Maybe music is overstating this a bit, but it’s creating sound (and makes for a second alliteration in the title). Measuring a constant voltage is one thing, but can the discrete DAC put out a waveform? After all, that’s the main idea behind using a digital-to-analog converter (DAC) rather than pulse-width-modulation (PWM).
So I added a simple output stage consisting of an op-amp and a speaker. Here’s what that looks like.
The LM358 is a dual op-amp, though I’m only using one of them in this. It’s wired as a simple voltage follower and does that reasonably well (it cuts off at 4V, taking off the top of the waveform). Its role is to decouple the speaker from the shift register outputs and not overload them.
The Arduino shifts bits into the shift register at a rate of about 35,000 per second. There are a few waits in the program that probably aren’t necessary and would make this much faster. I’m waiting for one microsecond after toggling the clock lines up and down, and again when toggling the line that shifts the bits to the outputs. It looks like Arduino’s digitalWrite() function is really slow, so writing directly to the ports could probably speed this up by a factor of 10 or so.
Either way, this gives me roughly 7,000 samples per second. I created the values for a 20-sample sine wave and had the program push those out. That results in a decent sine wave on the output, and a roughly 330Hz tone in the speaker.
These are highly-processed pictures from my crappy little JYE Tech scope. I tried downloading the images directly from it, but was not successful. Either way, it shows that the DAC works nicely, but the time between samples is long enough to have visible steps. So I inserted a 100nF capacitor between the output and ground.
Smoother, but also reduced the amplitude by about half.
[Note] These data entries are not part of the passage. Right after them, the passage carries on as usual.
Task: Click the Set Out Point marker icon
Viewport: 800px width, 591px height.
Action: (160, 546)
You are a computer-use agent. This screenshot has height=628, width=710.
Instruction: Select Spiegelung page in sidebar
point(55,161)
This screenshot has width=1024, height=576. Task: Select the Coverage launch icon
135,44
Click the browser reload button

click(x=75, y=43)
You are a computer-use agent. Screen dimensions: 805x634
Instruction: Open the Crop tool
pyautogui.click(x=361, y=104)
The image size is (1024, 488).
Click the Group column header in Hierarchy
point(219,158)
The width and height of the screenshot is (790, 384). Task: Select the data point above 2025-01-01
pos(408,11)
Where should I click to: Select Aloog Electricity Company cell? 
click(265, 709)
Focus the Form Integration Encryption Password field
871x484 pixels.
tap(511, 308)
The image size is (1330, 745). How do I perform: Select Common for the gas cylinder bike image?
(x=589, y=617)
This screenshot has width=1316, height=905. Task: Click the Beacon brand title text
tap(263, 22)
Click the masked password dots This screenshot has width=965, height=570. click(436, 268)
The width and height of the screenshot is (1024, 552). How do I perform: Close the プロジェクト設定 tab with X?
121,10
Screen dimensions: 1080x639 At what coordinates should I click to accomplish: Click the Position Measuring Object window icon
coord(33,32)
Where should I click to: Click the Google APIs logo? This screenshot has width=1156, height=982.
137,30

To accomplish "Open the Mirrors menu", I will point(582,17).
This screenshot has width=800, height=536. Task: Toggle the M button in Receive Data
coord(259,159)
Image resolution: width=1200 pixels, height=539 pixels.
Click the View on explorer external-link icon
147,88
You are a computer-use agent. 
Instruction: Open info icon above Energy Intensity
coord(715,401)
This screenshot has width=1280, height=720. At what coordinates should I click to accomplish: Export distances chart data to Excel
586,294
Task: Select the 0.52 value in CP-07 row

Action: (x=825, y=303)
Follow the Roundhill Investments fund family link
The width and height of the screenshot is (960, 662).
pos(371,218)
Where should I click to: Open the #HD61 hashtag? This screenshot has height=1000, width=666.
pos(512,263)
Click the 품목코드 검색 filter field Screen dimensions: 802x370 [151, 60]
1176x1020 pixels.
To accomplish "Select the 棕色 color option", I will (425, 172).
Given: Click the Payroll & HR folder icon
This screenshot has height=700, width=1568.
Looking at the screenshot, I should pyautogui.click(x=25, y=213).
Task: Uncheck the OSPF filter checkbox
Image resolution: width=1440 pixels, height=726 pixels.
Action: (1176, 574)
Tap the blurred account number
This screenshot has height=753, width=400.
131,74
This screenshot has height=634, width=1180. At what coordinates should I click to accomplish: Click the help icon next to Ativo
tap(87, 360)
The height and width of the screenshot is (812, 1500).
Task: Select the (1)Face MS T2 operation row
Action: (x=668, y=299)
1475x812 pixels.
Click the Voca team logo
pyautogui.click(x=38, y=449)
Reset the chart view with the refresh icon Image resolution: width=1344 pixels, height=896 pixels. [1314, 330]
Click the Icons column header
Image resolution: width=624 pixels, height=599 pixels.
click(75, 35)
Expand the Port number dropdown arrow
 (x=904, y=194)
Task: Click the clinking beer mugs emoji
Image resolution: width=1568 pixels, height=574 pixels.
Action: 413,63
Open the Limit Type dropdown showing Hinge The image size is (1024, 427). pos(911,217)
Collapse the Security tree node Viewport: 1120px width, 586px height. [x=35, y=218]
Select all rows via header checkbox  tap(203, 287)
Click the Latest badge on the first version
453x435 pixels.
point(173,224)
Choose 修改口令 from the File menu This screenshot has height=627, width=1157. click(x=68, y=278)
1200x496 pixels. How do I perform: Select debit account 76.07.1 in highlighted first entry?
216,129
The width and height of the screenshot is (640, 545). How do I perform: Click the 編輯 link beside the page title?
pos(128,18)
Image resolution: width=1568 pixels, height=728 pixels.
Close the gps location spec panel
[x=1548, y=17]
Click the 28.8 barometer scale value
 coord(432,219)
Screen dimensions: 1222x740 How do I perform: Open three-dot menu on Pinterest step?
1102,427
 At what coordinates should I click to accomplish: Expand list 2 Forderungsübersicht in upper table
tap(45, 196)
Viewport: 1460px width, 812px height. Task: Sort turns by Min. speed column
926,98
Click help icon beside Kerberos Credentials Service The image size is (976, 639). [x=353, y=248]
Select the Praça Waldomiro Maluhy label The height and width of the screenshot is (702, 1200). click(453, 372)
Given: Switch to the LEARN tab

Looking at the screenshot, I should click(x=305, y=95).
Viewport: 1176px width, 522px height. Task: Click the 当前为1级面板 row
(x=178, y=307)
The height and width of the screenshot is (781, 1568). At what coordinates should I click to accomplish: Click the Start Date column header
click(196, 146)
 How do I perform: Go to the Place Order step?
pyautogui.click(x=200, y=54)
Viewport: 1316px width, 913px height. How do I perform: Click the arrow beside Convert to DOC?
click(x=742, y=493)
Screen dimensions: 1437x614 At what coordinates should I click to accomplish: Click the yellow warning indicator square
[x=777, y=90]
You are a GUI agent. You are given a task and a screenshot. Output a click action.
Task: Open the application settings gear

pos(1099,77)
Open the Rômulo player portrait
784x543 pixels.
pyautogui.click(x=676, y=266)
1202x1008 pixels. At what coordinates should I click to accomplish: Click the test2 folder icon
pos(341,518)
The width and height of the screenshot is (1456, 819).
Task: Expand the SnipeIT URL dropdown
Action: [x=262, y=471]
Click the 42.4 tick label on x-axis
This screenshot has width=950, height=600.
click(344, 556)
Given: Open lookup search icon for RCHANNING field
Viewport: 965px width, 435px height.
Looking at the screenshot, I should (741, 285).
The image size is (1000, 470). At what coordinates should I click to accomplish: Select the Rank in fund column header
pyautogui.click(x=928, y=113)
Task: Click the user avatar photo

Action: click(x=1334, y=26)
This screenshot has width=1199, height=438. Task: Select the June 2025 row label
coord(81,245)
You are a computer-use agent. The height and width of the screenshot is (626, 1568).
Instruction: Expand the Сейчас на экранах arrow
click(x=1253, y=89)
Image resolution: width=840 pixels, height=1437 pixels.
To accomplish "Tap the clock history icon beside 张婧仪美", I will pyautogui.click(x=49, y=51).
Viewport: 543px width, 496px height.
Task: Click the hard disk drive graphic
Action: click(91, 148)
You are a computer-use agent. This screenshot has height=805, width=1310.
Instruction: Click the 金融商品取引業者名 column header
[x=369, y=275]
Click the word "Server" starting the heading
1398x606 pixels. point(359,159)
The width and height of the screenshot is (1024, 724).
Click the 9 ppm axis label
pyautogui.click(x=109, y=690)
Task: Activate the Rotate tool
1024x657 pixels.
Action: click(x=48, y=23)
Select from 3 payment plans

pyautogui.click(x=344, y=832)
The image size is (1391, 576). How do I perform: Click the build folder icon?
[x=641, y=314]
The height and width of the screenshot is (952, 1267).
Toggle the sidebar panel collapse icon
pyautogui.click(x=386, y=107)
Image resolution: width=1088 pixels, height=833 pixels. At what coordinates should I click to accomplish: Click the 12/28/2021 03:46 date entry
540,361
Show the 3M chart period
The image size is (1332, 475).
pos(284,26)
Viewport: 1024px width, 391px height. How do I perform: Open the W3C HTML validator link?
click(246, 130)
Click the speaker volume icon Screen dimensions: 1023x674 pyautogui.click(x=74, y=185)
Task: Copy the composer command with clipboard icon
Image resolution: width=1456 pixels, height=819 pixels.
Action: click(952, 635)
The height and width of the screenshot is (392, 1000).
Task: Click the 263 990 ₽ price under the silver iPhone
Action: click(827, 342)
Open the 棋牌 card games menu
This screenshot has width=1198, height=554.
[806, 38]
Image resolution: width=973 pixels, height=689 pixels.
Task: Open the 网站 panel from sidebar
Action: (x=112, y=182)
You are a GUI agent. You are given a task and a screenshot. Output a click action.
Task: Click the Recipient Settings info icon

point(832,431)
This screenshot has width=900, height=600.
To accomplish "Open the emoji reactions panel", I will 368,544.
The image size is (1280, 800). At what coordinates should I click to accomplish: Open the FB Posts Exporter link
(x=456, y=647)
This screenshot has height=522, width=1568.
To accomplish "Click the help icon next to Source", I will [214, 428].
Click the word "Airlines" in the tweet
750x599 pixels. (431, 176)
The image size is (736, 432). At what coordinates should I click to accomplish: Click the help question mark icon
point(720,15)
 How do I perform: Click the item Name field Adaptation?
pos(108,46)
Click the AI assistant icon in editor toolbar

Let’s see if 10nF is enough to smooth but not cost so much in swing.
Bingo! We’re losing less than 10% here, and the wave looks much better. Sone of the stepping here is due to the low resolution of the scope (eight bits), so it’s hard to say how smooth this really is. But it clearly looks better than without the cap.
Just as a test, I also connected the speaker to the PWM output that I wrote the same values to. It was roughly recognizable, but mostly I could hear the harmonics from the PWM signal. For a fair comparison, I would have to filter the PWM signal. PWM works well for some uses (like dimming LEDs), but not for others.